Dirk Bockel (born 18 October 1976) is a professional triathlete originally from Schwaikheim, Germany. He holds Luxembourgish nationality and raced for Luxembourg in the 2008 Olympic Games in Beijing.

He led the race for over 30 minutes after he broke away from the pack during the cycling leg of the race.

He competed in his first Ironman in New Zealand in March 2009 where he placed 3rd.

Bockel won Ironman 70.3 Florida in May 2009, marking the first Luxembourgish to ever win an Ironman event. He crossed the finish line wearing Mickey Mouse ears.

In 2009 Bockel placed 2nd at ITU European Championships and 7th at the Ironman World Championships in Kona, Hawaii. This is the best result for any Luxembourg athlete in the history of triathlon up to that point. In 2011 he went on to break his own Luxembourgish record by placing 4th at the Ironman World Championships in Kona, Hawaii.

In 2012 Bockel signed with Leopard Trek, marking the first successful integration of a triathlete into a pro cycling team's infrastructure. In the same year, he qualified again for the Ironman World Championships in Hawaii by winning the Ironman Regensburg with a time of 8:12

In 2013 Bockel won the largest triathlon event in the world, Challenge Roth, in a time of 7:52:01, and in 2014 he was crowned Asia-Pacific Champion at Ironman Melbourne.

In 2015, Bockel raced Challenge Denmark (Billund) and won by setting a new course record in preparation for the ITU World Championships. Days before the race he injured himself severely and had to sit out the entire year. Early 2016 Bockel had to undergo a Weil osteotomy and could not race due to his slow recovery from the surgery.

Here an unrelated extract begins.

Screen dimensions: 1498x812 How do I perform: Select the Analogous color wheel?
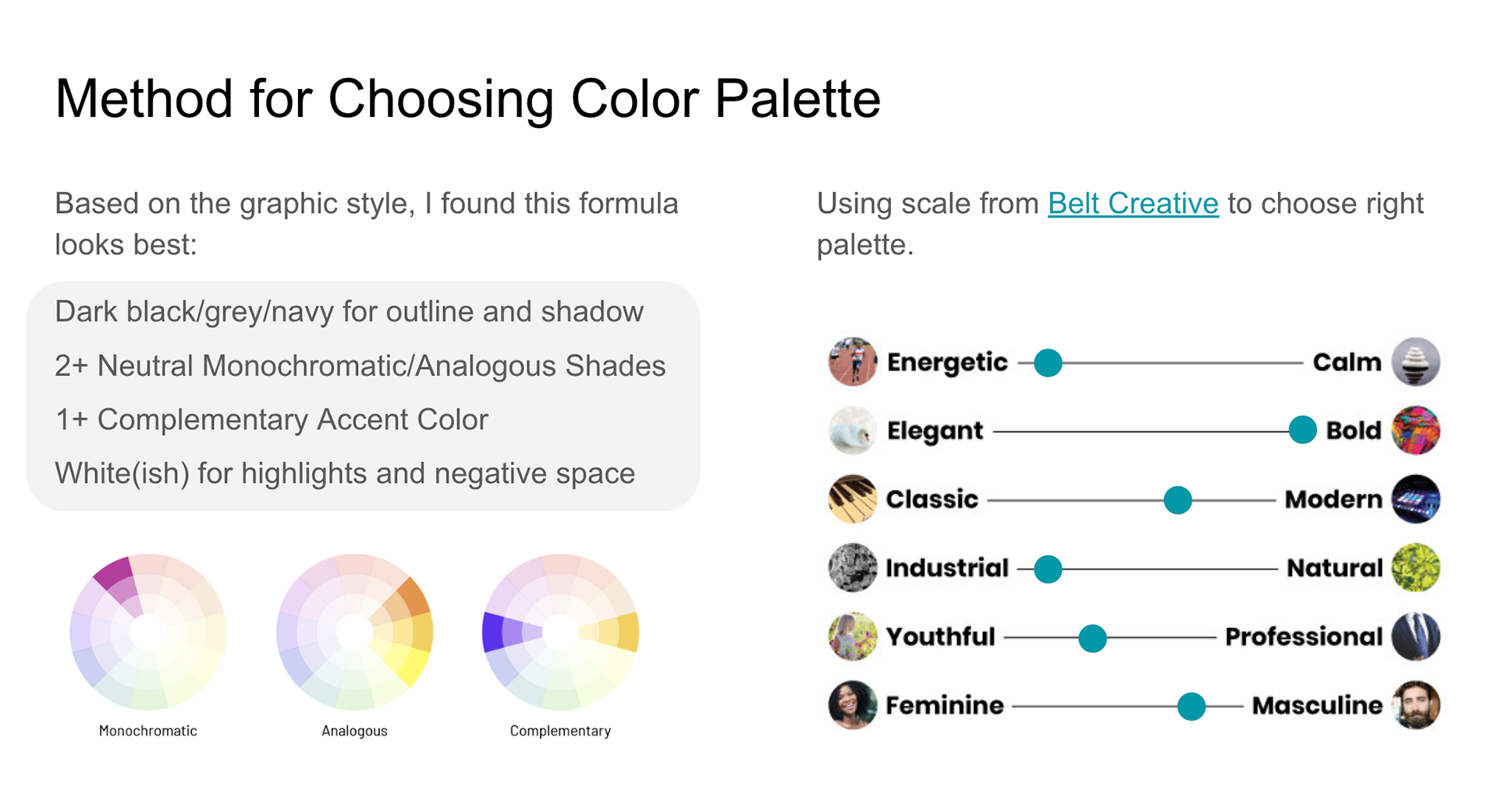click(x=354, y=632)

In January 2017 he retired from racing and left the sport section of the Luxembourgish military, after serving the country for over 11 years with an honorable discharge. Since 2017 he started with race commentating and additional public appearances throughout the world.

1 October he launched his FB Mentorship group and his book package (5 books) on bis blog www.liveandlettri.com/book 3 of them are available on Amazon/Kindle. Since the publication of his book THE ART OF TRIATHLON TRAINING he gained various media attention worldwide.